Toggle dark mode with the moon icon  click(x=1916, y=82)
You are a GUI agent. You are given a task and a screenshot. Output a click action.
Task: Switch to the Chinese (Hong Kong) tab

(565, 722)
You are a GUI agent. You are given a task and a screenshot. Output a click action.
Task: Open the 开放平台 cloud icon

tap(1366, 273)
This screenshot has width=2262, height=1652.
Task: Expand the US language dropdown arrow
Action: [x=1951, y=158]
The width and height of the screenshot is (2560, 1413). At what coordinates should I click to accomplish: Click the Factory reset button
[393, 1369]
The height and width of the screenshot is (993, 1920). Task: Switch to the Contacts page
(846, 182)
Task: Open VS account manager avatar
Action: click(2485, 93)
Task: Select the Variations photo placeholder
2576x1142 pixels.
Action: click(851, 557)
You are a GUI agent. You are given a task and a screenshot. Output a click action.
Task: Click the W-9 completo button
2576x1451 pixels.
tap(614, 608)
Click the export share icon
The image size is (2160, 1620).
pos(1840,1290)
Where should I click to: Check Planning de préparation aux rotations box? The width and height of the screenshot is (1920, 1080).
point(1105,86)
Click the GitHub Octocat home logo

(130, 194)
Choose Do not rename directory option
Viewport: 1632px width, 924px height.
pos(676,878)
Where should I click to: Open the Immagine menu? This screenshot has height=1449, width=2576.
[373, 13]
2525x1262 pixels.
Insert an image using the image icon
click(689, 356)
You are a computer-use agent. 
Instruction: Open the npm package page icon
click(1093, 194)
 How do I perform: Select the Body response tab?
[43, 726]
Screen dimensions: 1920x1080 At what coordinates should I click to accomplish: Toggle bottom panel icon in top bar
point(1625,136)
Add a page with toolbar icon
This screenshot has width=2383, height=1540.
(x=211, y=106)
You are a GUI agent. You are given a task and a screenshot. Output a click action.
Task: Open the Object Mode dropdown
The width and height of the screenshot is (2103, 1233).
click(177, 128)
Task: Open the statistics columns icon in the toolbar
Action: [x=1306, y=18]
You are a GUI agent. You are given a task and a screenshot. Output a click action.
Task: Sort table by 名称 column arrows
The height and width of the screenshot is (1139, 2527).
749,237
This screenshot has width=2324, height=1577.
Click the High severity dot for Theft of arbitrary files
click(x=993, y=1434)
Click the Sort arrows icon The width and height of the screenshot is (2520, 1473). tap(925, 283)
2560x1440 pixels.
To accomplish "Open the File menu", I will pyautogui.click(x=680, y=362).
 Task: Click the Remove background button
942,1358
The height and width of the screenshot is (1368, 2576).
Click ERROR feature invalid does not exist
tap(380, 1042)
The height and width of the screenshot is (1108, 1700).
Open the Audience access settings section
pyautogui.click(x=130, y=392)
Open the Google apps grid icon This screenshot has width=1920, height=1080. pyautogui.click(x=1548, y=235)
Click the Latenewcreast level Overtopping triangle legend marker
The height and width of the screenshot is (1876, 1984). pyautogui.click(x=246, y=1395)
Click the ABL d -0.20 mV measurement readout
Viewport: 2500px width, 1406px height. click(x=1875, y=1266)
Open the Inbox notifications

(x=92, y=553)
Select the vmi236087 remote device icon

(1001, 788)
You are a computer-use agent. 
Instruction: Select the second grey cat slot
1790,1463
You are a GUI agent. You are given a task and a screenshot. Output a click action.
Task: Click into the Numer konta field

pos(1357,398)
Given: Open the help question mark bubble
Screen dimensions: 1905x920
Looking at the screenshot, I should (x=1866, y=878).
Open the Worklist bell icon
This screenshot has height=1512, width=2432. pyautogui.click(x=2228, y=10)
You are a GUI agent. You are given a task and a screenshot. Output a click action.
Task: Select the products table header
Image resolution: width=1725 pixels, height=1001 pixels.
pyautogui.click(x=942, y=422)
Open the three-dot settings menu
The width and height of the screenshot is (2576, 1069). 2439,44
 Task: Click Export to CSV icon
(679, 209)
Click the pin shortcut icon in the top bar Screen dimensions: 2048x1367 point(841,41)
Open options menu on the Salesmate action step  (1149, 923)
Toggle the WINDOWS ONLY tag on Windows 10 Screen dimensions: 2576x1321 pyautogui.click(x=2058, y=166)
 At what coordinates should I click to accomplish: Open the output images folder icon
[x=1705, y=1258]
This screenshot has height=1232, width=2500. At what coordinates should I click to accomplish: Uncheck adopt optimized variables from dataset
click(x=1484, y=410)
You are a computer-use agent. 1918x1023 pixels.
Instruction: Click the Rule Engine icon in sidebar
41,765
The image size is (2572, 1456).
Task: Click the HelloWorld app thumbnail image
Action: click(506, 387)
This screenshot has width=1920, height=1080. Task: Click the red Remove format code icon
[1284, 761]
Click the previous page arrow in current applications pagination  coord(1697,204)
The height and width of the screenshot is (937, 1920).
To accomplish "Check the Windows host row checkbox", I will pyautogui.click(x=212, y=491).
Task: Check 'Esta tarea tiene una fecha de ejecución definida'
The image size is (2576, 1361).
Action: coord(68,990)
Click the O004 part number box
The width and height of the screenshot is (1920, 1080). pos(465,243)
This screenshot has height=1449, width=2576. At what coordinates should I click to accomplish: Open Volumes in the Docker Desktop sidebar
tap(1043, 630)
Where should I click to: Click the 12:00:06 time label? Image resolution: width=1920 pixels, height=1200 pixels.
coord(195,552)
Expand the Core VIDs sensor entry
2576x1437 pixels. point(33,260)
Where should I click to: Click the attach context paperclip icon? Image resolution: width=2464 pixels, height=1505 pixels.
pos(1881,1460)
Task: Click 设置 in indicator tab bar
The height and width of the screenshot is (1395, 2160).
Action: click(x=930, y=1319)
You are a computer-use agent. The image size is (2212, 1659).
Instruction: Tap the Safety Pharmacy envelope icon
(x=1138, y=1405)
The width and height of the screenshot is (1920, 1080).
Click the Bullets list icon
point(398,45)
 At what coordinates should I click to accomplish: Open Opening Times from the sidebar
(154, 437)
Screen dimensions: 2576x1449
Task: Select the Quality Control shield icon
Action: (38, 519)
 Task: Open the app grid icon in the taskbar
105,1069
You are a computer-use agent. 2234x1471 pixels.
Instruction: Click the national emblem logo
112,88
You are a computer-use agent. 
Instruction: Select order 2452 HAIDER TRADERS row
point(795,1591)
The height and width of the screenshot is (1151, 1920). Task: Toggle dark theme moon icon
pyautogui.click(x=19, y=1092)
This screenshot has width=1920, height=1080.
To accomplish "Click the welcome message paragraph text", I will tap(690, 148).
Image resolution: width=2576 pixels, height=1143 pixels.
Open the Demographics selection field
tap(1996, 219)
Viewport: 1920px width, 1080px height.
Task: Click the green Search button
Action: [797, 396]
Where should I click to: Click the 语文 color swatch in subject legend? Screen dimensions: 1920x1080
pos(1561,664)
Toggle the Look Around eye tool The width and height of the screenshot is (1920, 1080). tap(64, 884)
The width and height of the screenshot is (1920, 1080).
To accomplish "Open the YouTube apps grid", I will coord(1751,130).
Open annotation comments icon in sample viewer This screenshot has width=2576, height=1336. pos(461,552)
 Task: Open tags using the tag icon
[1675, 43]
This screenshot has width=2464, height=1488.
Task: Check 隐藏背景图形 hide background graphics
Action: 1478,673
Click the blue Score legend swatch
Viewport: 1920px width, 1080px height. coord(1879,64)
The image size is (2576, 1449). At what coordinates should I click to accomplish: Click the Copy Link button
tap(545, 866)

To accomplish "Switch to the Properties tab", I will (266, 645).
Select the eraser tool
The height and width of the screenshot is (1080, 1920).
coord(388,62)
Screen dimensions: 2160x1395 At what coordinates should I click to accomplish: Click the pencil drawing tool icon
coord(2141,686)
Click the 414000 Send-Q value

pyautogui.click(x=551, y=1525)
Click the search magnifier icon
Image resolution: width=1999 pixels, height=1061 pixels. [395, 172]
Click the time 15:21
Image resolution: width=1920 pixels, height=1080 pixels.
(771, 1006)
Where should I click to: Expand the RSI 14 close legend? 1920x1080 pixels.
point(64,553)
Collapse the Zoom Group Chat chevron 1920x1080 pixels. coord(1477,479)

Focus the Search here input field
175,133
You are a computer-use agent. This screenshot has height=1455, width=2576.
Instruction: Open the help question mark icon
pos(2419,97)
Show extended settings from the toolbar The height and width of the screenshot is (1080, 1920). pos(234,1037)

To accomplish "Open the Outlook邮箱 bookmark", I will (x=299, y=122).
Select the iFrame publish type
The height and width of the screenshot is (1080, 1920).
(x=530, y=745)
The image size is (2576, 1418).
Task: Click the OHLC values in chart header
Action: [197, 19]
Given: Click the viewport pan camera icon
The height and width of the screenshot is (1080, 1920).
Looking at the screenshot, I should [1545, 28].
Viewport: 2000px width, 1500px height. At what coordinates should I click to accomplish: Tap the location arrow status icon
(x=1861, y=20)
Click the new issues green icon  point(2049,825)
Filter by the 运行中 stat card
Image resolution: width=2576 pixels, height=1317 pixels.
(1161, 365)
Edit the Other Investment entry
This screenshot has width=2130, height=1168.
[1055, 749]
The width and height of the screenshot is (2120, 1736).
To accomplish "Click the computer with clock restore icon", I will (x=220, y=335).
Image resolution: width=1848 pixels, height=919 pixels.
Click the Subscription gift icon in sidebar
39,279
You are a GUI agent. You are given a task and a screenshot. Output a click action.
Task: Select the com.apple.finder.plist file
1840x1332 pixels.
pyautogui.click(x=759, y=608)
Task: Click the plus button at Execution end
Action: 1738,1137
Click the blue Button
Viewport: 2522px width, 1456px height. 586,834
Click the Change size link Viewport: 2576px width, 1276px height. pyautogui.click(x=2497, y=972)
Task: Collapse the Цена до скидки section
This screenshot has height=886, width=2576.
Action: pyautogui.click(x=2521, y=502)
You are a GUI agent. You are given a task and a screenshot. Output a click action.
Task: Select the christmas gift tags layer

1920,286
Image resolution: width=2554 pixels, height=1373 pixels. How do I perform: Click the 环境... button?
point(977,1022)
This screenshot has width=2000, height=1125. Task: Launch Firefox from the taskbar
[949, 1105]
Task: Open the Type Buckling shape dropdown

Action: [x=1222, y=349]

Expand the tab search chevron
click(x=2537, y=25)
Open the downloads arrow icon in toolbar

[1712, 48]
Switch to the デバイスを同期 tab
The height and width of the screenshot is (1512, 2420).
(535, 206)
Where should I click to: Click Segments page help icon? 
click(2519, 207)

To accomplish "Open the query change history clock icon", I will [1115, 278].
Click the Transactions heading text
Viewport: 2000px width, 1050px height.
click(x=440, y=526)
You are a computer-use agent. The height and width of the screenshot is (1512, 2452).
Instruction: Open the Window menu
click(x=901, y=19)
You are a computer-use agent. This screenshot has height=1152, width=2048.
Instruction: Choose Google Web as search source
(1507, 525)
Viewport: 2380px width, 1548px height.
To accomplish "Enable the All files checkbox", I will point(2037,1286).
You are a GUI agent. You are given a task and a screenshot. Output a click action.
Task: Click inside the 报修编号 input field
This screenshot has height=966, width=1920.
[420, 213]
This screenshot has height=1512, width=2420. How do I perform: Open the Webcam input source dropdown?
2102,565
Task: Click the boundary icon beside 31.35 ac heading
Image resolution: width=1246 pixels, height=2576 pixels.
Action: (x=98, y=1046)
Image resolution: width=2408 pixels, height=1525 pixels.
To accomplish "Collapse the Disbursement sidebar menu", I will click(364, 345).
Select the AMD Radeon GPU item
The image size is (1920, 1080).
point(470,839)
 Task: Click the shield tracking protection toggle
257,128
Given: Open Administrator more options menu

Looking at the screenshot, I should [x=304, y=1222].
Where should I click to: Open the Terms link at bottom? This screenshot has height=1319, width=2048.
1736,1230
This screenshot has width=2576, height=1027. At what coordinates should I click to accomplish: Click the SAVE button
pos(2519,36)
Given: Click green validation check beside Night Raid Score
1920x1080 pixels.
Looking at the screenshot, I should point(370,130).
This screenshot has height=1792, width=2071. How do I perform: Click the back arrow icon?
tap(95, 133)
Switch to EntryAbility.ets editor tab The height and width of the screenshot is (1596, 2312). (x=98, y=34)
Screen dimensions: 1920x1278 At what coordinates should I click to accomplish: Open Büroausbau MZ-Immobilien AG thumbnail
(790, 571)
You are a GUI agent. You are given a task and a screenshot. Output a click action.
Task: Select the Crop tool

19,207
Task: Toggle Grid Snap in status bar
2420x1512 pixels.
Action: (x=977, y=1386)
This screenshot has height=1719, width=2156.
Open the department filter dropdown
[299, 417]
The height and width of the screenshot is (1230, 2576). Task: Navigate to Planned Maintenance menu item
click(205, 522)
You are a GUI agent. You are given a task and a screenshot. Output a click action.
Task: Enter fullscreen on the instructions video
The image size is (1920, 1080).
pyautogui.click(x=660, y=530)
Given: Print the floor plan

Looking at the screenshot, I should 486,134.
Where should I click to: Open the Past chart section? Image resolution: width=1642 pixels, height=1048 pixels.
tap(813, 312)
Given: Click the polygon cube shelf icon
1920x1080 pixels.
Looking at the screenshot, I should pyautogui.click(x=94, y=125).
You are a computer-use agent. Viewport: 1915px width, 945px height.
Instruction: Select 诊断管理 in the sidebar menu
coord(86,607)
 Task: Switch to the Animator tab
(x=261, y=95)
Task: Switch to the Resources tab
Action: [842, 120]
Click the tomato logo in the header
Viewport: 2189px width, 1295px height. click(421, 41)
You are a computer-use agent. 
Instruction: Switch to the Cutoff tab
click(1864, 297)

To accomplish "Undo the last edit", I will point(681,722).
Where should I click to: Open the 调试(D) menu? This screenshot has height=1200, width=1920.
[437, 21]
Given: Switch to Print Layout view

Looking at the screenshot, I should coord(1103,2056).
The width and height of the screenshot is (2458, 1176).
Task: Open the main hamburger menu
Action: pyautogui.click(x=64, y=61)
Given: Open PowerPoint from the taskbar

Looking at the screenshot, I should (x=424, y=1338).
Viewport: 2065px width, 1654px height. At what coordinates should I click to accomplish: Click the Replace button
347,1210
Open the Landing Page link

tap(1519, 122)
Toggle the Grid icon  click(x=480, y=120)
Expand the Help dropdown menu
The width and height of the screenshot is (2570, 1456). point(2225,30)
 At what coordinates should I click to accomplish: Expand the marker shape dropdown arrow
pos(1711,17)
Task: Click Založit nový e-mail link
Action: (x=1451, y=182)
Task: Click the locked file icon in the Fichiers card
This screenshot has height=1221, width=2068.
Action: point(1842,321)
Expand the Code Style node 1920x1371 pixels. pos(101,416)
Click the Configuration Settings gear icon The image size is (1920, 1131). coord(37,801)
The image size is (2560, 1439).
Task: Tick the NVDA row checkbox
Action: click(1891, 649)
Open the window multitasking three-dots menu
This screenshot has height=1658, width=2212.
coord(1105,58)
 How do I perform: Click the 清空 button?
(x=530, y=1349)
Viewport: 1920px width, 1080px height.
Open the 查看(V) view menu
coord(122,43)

What you have to do: Scan the data for lines containing "arrows" and copy all of them.

Answer to the exercise:
Task: Sort table by 名称 column arrows
Click the Sort arrows icon The width and height of the screenshot is (2520, 1473). tap(925, 283)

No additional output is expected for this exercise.